Dataset records

★ ★ ★ ★ ★ ★ ★

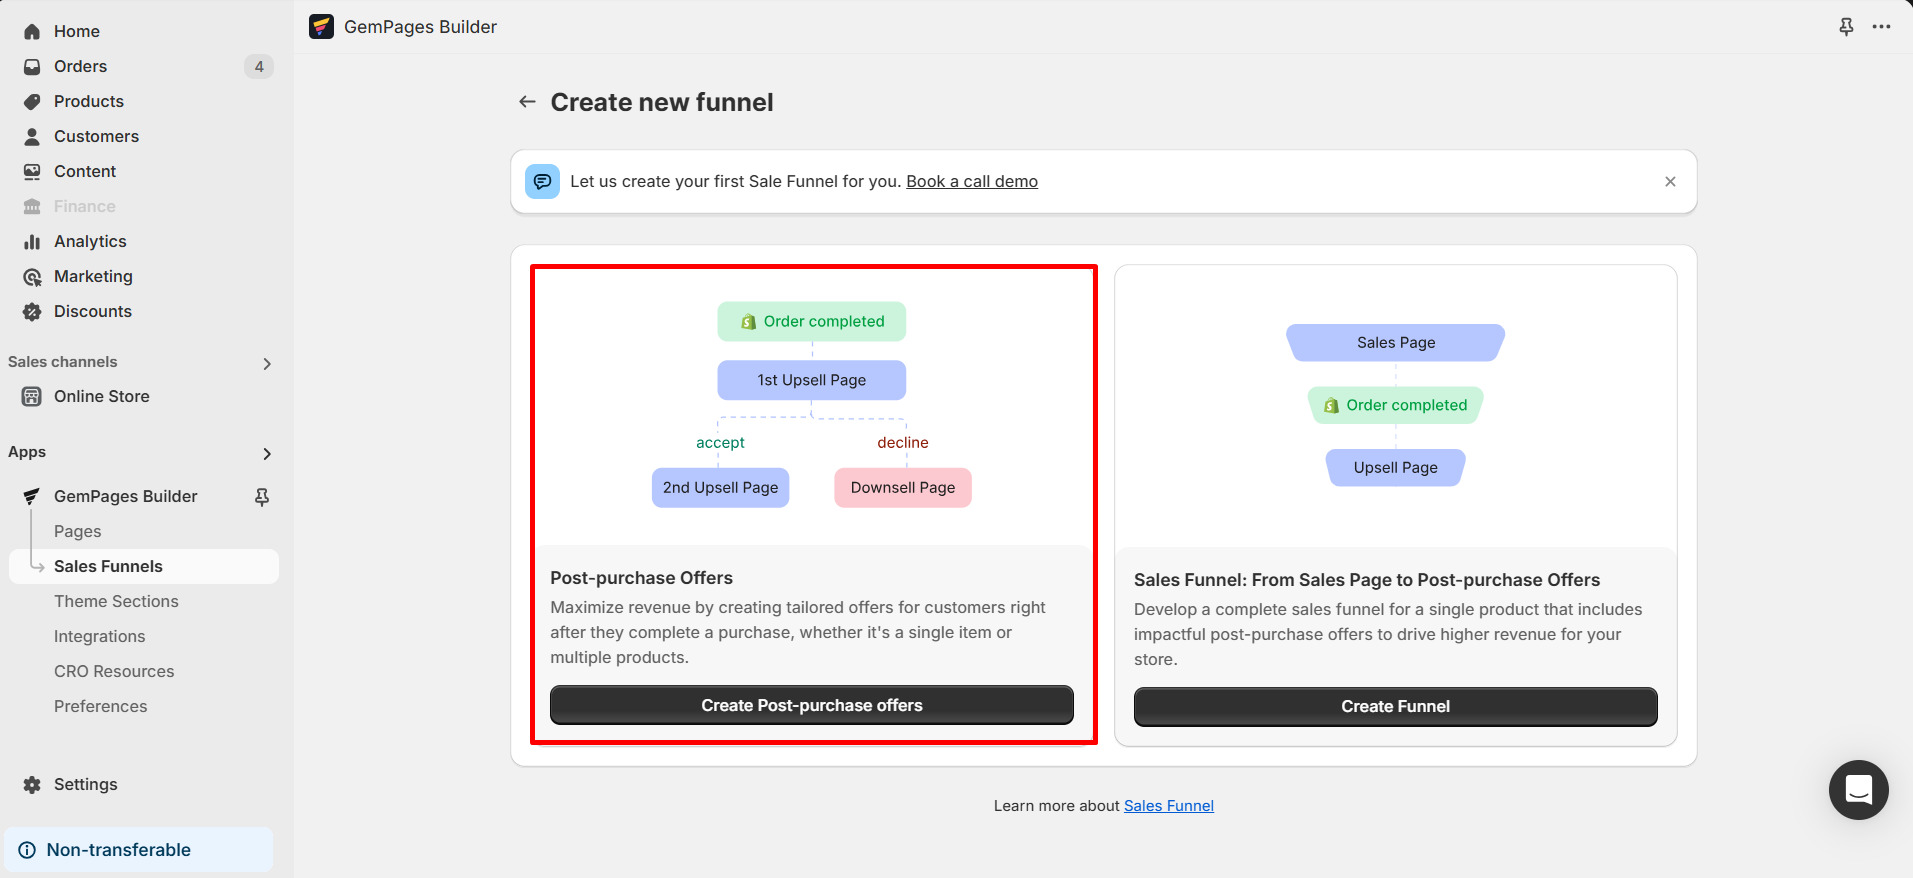This screenshot has height=878, width=1913.
Task: Click the pin icon next to GemPages Builder
Action: point(262,497)
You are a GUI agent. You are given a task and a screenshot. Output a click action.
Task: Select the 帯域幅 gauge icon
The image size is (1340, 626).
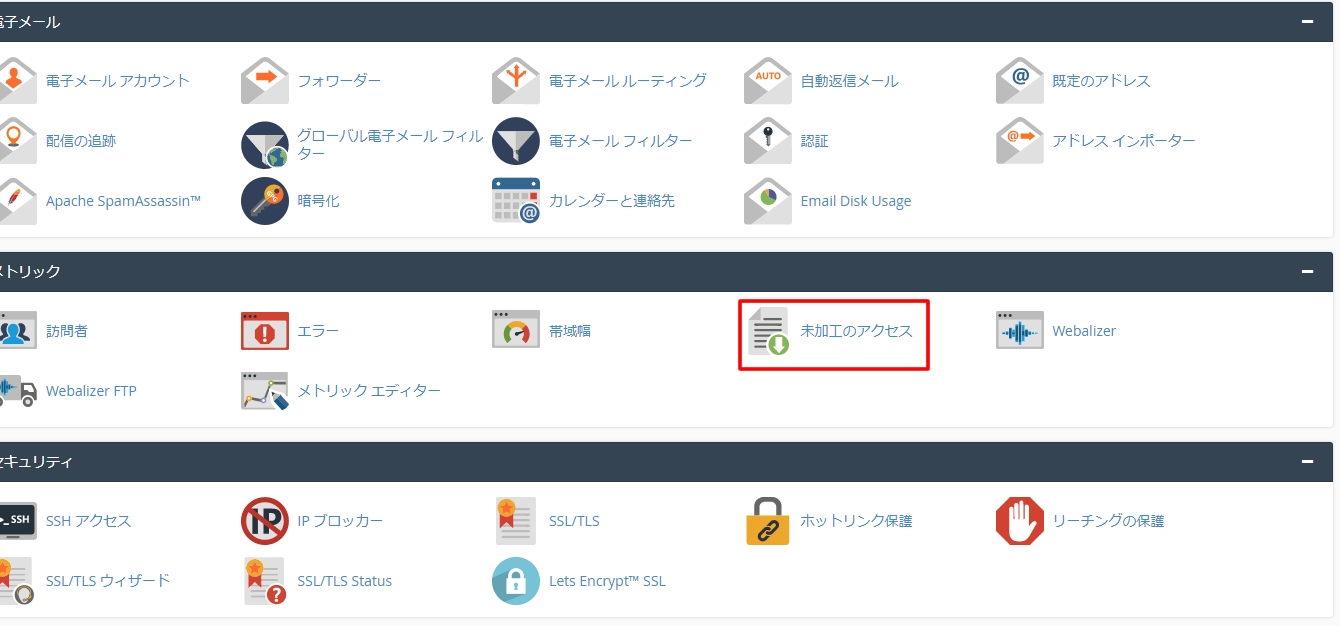[x=516, y=331]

★ ★ ★ ★ ★ ★ ★

Given problem: Please copy the lines of the listing from the one containing "You are a GUI" through the end of the listing, inclusive, swapping "screenshot" for "screen capture" and leaving everything else as it is. Omit the pictures from your answer.

Finished task:
You are a GUI agent. You are given a task and a screen capture. Output a click action.
Task: Select the 帯域幅 gauge icon
The image size is (1340, 626).
[x=516, y=331]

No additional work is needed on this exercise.